Profiling of DNA damage and repair pathways in small cell lung cancer reveals a suppressive role in the immune landscape

Small Cell Lung Cancer accounts for nearly 15% of lung cancer incidence. Genomics alterations of TP53 and RB1 genes are found in almost 80% of SCLC cases. The initial treatments for SCLC are radiotherapy and/or platinum-based chemotherapy. However, a substantial number of patients diagnosed with SCLC are at risk for metastatic progression and resistance after primary treatment.

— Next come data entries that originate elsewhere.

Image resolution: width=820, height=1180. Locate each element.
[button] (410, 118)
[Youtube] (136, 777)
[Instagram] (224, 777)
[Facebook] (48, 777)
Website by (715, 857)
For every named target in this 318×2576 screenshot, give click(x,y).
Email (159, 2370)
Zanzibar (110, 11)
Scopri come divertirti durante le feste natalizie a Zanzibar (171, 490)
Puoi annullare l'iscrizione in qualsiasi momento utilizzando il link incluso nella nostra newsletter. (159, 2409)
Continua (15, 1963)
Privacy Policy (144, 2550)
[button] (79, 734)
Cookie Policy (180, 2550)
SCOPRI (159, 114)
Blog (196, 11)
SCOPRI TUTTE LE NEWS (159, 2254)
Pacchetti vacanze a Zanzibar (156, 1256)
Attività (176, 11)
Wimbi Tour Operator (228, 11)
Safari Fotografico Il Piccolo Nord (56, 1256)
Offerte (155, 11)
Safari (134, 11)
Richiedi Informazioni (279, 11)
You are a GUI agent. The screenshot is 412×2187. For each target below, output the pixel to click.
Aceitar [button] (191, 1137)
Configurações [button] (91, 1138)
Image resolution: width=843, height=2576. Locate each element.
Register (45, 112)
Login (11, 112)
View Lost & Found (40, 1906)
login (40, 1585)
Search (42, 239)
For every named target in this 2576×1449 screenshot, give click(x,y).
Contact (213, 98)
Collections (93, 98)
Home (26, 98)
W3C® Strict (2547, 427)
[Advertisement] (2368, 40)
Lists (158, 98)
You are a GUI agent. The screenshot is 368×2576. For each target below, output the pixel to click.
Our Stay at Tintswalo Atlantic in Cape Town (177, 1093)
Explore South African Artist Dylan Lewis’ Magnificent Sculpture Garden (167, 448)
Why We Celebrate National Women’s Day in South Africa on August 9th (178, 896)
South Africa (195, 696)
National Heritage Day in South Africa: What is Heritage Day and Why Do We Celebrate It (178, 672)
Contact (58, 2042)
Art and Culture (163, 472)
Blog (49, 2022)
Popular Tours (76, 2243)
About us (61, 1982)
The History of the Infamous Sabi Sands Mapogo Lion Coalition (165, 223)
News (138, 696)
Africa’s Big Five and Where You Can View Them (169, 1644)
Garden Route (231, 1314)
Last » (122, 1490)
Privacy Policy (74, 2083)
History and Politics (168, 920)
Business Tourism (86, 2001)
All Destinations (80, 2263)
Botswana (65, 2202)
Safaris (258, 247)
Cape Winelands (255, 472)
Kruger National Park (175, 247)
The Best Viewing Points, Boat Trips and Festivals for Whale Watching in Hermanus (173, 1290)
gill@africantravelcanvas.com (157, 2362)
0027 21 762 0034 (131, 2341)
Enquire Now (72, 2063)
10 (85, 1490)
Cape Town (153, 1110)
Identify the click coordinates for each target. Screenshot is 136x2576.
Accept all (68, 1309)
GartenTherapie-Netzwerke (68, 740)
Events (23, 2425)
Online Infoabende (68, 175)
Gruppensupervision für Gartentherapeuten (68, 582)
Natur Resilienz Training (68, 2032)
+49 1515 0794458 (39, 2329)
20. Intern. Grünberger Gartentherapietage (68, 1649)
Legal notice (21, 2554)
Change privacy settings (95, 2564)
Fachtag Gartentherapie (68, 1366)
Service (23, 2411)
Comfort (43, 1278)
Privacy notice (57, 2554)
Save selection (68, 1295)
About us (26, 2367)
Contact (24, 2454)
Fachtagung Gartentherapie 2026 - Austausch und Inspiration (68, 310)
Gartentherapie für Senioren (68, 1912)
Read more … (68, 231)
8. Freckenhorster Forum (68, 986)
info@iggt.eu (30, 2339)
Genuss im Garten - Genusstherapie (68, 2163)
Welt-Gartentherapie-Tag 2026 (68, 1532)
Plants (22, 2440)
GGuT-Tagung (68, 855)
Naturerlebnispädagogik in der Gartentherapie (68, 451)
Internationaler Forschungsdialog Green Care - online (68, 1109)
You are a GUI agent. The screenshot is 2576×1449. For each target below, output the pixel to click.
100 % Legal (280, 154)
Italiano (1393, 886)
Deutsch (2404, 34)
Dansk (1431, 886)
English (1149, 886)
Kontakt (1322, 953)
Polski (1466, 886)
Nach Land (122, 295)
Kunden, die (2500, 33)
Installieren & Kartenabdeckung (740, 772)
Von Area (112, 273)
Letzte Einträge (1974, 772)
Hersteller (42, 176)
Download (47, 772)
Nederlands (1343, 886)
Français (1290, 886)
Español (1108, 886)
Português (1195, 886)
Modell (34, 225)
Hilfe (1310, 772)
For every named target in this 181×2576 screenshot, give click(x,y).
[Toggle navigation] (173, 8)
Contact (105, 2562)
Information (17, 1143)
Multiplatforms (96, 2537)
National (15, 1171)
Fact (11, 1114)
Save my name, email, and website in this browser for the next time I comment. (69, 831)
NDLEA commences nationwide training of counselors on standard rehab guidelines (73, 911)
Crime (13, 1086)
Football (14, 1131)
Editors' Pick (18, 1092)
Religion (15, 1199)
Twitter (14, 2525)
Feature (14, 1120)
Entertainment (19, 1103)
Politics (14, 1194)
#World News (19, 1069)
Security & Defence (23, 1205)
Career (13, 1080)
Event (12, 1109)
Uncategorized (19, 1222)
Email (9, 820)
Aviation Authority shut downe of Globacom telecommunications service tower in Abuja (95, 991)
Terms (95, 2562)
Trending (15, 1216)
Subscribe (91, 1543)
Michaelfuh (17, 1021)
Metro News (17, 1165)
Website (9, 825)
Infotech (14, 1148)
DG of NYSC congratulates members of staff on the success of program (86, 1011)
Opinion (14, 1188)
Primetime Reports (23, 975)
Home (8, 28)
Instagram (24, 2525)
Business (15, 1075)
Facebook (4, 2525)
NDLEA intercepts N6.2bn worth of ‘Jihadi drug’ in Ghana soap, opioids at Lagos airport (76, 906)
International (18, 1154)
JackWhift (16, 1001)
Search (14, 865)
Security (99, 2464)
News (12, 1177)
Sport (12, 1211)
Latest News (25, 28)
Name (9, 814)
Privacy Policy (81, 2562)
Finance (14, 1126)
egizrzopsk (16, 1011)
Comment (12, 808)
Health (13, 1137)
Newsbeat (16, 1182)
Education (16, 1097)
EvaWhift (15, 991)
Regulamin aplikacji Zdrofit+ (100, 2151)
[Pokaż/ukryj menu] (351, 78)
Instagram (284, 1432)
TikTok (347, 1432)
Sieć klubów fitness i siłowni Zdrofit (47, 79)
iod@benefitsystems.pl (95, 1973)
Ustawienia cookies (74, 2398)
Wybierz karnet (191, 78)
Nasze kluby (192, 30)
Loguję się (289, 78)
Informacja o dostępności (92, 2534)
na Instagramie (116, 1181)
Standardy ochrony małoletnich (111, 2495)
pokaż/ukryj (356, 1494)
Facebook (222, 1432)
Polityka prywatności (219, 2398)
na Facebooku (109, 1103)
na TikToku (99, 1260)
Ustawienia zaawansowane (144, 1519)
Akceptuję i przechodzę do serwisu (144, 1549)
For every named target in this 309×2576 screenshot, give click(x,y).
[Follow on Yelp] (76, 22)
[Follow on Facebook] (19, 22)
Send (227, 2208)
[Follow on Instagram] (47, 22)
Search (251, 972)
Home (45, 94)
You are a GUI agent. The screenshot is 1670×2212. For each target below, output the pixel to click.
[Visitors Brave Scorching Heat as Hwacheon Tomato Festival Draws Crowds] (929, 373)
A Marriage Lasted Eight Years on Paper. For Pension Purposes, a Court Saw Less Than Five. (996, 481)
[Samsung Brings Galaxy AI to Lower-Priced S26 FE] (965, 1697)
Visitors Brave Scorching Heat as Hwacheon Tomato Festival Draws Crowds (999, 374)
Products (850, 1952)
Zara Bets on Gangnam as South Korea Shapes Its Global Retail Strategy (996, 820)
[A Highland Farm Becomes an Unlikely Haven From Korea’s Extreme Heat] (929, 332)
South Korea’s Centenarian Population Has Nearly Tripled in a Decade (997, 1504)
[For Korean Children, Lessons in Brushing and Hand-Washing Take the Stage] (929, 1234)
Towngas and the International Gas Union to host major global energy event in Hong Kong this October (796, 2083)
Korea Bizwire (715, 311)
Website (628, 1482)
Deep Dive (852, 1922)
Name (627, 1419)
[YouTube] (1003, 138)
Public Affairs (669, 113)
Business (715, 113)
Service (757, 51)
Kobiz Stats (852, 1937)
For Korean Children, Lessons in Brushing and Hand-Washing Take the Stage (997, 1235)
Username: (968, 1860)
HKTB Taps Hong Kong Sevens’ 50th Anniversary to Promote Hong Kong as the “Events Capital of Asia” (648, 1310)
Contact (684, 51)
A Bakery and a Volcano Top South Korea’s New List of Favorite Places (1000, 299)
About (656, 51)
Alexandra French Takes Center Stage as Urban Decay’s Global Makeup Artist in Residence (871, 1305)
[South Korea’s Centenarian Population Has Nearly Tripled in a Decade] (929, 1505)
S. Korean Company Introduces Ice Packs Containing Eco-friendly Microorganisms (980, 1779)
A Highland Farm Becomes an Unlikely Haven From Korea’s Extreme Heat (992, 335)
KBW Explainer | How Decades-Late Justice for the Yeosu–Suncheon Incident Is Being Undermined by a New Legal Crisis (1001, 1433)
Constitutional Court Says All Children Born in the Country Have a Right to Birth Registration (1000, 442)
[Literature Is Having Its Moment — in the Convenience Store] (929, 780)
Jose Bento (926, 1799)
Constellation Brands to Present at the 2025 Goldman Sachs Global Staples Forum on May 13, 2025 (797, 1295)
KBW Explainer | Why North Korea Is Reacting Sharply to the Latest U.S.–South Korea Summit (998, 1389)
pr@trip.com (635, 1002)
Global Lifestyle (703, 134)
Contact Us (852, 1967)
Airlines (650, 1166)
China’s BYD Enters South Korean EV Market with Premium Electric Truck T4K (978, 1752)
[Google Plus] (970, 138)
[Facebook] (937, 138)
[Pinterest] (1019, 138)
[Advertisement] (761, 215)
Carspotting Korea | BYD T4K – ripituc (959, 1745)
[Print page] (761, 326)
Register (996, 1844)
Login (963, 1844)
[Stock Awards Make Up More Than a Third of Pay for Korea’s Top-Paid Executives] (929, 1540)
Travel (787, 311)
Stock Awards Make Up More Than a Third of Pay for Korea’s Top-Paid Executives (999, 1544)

Aberrant expression of DNA damage repair gene in SCLC have been reported [1]. Mutations of DNA repair pathways are also enriched in post-treatment samples [2]. Target gene sequencing reveals that DNA damage response (DDR) pathway alterations in SCLC, both double strand breaks (DSB) and single strand breaks (SSB), have a positive correlation with high tumor mutation burden (TMB) [3]. Single-nucleotide polymorphisms (SNPs) analysis of XRCC1 gene from the blood DNA in SCLC patients shows significant association with survival [4]. Whole-exome sequencing reveals that germline-mutated SCLC subtype favors with DNA repair-targeted therapies [5].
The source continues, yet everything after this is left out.